Appearing on last night's Late Show With Stephen Colbert, Hillary Clinton touched on a range of economic themes, starting with her desire to increase opportunities for young people and shifting to a critique that Republicans "act like they have amnesia" about what happened to the economy under George W. Bush.
But her most striking statement was a vow that under a Clinton administration, there would be no repeat of the kind of bailouts that characterized the federal handling of the financial crisis in 2008. Colbert asked what would happen if she were president and banks got into trouble again: "Do we let them fail this time?"
"Yes, yes, yes," Clinton replied, vowing to "impose a risk fee on the banks" to make failure less likely, but also reiterating that, fee or no fee, "under Dodd-Frank that is what will happen ... their shareholders have to know that, yes, they will fail."
What Dodd-Frank has done to prevent bailouts
Clinton is referring to the financial reform legislation co-authored by former Sen.
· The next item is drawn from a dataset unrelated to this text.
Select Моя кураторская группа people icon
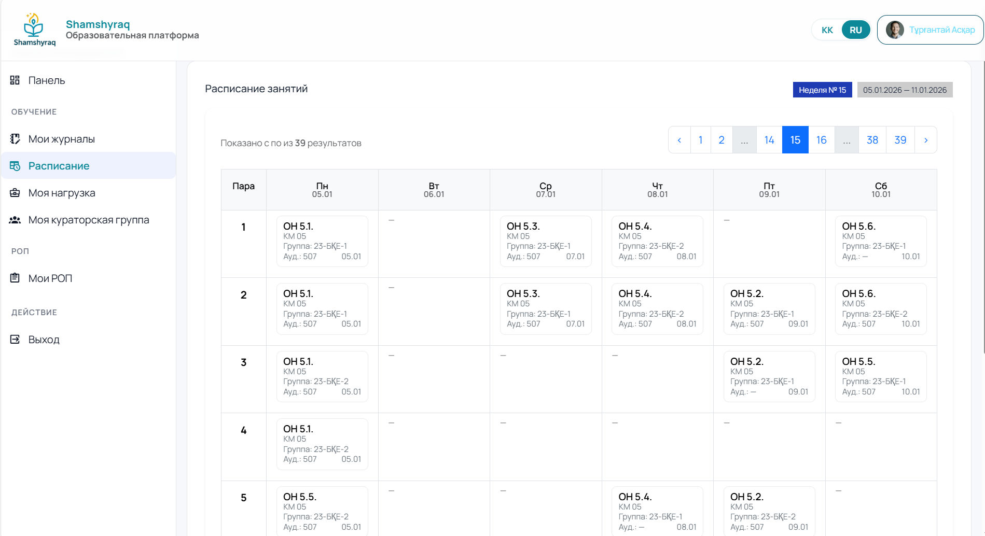The height and width of the screenshot is (536, 985). 15,219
Chris Dodd and former Rep. Barney Frank that Barack Obama signed in 2010 and that is in many ways his most underrated piece of legislation.
The law has many moving pieces, but the two most important ones from the perspective of preventing bank bailouts are called single point of entry and living wills.
Single point of entry is a concept developed by the FDIC that should help it manage the failure of a large, complicated bank without destroying the rest of the financial system. A temporary company would come in and manage critical operating subsidiaries while the firm is being liquidated. This would result in the same losses necessary for fairness and justice, without the risks to the broader economy. FDIC-managed liquidation is basically what happens when small banks fail, but pre-Dodd-Frank regulators felt the tools simply weren't in place for the FDIC to manage a diversified financial institution.
Living wills are a new kind of document required by the law, in which large diversified financial institutions are supposed to write down plans that bankruptcy courts could follow in order to manage failure in a quick and orderly manner. Living wills, if they worked, would completely eliminate the need for bailouts, but so far banks haven't actually produced them in a satisfactory manner. According to the FDIC, the first drafts of these "are not credible and do not facilitate an orderly resolution under the US Bankruptcy Code."
A key question for Clinton is how she will manage enforcement of the living will issue. So far, banks have not managed to gain approval for their living wills but also have not faced penalties for having done so.
Republicans want to undo all of this
The term "bailout" is inherently somewhat fuzzy, and Republican critics have decided that any form of orderly liquidation constitutes a "permanent bailout"; removing OLA authority is a major plank of Paul Ryan's budget.
This raises the question of what, in practice, Republicans think should happen if a major bank fails. On the surface, if we remove OLA and repeal Dodd-Frank we go back to the legal situation that prevailed in 2008, where, in theory, bankruptcy courts are supposed to handle failure. This is exactly what was done with Lehman Brothers, sparking financial panic, and then fear of future panics lead to the Bush administration embracing massive ad hoc bailouts.